I follow the swish of the woman’s navy dress through a series of hallways and into a smaller version of the main ballroom. Pieces of furniture line the walls at intervals, and they’re not empty. Each one is draped with a woman doing something ostensibly for herself—reading, painting her nails, putting on makeup in a compact mirror. But they’re not, because each one of them is nude.
Fear bubbles up, washing out to the tips of my fingers, and I press them together hard. No shaking hands. No crying. I can be afraid and still be a queen. We approach Zeus’ desk, which is a massive
installation of polished wood. He’s sitting in a sunbeam like it’s nothing—it is nothing, for him—head bowed over an open ledger. “What is it, Margaret?”
“A new girl,” she tells him, and then she steps inside to let him see me.
“Persephone.” I don’t trust the warmth in his voice, or the delight in his eyes—I don’t trust it for a second and I take an involuntary half-step back. But there’s nowhere to go. I’m here, and nobody knows about it. “I see you got my invitation.”
The room twists sideways and I manage to stay on my feet, but it’s close. The train did come too easily—it’s obvious to me now. I thought I was being brave, running onto it, but I was being stupid. My teeth knock against one another, anxiety reaching my face, but I clench them until it hurts and continue on. “I—I assumed you wanted a chance to explain yourself.”
A flicker of surprise. “Explain myself?”
I stalk up to the desk, even thought all I want to do is run in the opposite direction. “Explain why you’re such a twisted asshole that you’d kill your own family. Why would you do that?”
“You’ve never wanted to kill your mother?”

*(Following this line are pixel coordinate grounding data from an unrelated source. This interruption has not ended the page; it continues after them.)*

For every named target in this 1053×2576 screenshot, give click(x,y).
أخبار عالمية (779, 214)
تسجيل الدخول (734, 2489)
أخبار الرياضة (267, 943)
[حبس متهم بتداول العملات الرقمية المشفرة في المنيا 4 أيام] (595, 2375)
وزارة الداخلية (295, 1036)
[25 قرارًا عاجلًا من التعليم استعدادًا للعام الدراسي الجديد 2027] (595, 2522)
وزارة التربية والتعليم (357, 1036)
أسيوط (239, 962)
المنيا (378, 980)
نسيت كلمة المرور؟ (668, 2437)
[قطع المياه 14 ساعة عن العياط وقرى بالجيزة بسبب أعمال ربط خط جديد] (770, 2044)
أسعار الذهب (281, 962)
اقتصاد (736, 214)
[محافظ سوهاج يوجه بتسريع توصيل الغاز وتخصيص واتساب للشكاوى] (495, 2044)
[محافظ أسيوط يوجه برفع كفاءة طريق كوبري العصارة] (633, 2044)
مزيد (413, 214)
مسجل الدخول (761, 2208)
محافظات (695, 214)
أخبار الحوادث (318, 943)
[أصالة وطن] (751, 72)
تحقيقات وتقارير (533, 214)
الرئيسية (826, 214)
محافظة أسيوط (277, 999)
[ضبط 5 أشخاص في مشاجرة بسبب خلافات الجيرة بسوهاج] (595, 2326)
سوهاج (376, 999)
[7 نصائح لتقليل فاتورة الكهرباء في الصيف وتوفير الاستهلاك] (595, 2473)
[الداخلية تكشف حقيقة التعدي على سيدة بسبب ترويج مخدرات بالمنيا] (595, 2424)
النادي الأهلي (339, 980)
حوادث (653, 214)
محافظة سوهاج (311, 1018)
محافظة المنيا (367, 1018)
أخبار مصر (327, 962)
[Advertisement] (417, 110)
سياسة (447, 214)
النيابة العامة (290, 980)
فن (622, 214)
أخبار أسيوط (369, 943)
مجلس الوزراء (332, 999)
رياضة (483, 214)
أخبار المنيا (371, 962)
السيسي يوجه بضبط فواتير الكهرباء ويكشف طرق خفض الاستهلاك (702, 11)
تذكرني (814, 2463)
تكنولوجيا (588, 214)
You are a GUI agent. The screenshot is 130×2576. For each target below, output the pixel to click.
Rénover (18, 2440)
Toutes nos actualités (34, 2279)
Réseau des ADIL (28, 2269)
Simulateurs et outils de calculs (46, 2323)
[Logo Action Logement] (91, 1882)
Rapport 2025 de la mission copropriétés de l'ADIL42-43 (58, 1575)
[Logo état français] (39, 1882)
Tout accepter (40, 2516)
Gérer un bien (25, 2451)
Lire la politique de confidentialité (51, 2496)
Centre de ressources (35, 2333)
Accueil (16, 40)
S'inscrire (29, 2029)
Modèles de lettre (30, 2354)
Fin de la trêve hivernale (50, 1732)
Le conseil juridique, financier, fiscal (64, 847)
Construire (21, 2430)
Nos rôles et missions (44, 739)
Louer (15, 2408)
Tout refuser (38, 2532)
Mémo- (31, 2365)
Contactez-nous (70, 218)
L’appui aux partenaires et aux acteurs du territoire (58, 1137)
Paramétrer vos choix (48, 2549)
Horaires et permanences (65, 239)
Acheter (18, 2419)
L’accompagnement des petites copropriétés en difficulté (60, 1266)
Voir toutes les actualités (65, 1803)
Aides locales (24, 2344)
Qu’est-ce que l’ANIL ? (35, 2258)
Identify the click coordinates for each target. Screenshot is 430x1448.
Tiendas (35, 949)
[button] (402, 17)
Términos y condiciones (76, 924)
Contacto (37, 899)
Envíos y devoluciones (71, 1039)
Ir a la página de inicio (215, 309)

“No. Of course I haven’t.” But I did think about it, didn’t I? I thought about it all those years ago, when the woman at the Fates read my tarot cards. I did think about it. “But that’s not what this is about.”
“Isn’t it? You want to know why I’d do something so awful as try to kill the brother who’s been a thorn in my side for decades, but you already know that family doesn’t mean love. Sometimes it’s just a code word for violence. And anyway, he deserved it. Aren’t you happy someone tried to avenge you? I can’t imagine he’s been kind.”